Questo, che fa doglioso a noi ritorno,
     Nunzio di pene, infausto giorno e rio,
     Questo è quel tristo, e lagrimevol giorno,
     In cui sul Legno il Redentor morìo.
5Piange ogni cosa: e di vergogna, e scorno
     Tinto la fronte io sol non piango, ed io
     Sento la Terra, il Mare, il Cielo intorno,
     Tutti gridare: è morto, è morto un Dio.
Morto, pur muore ancora; io son, che il crine
     10Le mani, i piedi, e gli trafiggo il lato,
     Io gli rinnovo e Croce, e chiodi, e spine.
Così muore, e morrà nudo, e piagato
     Fino al gran dì, ch’il Mondo avrà pur fine,
     E col Mondo avrà fine anche il Peccato.


XII


Solo, se non che meco è il mio dolore,
     Che i tristi giorni miei conduce a sera,
     Io della mente entro segreto orrore
     Mi chiudo, e intorno ho dè pensier la schiera.
5E in quel silenzio io chiedo loro: il cuore
     Avrà mai tregua, se non pace intera?
     Temprerà mai l’innato aspro rigore
     Quella nostra, e d’Amor Nimica altera?

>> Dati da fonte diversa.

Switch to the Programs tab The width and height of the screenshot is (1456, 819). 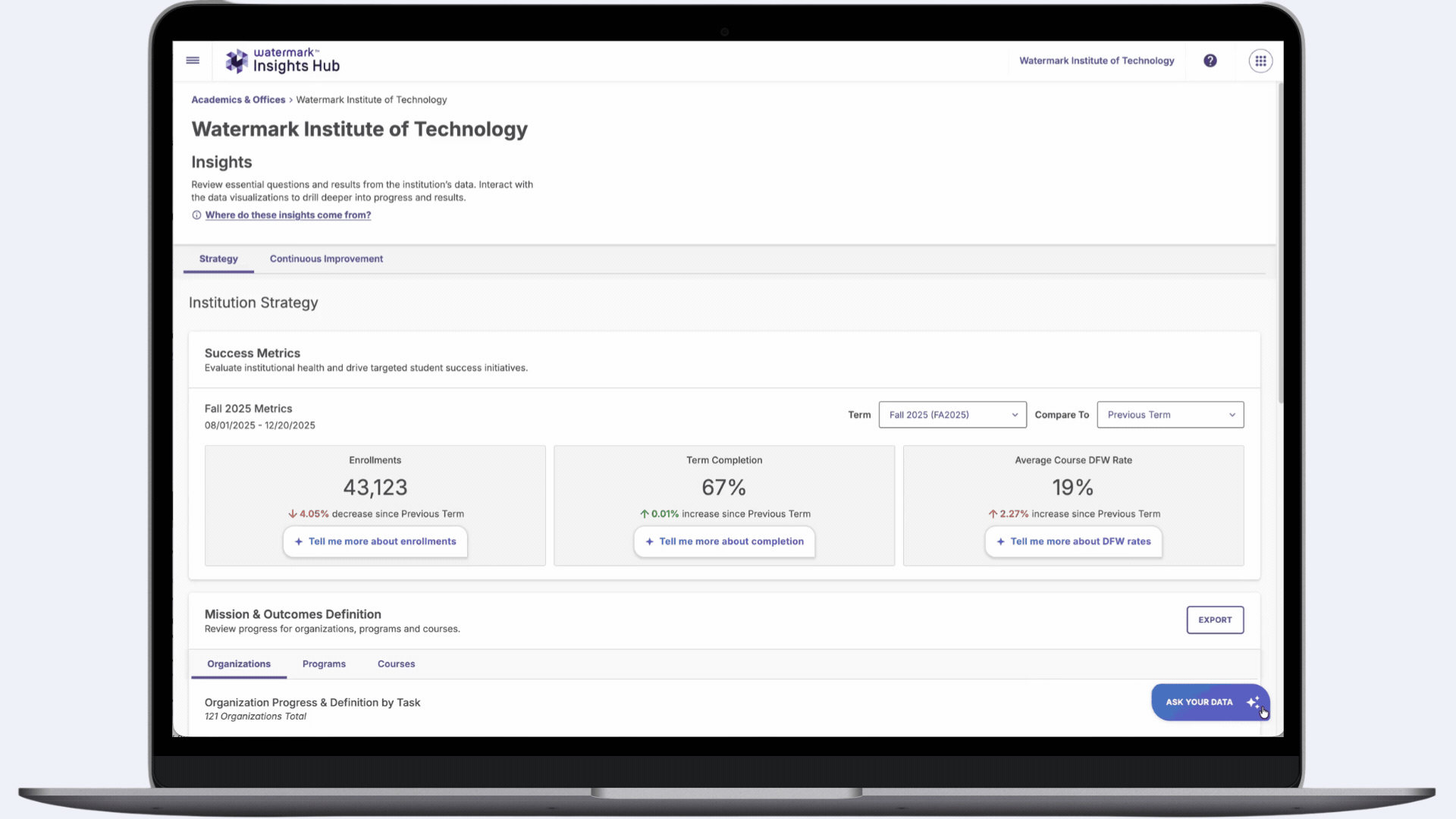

Vano pensiero, allora, e pien d’inganno,
     10Che lusingando or da me parte, or riede,
     Dice: Sì ch’avrà fine il duro affanno.
Gli altri ascolto gridar: Folle ch’il crede.
     Il veggio anch’io: ma cieco al proprio danno,
     Godo ingannarmi, e al rio pensier dò fede.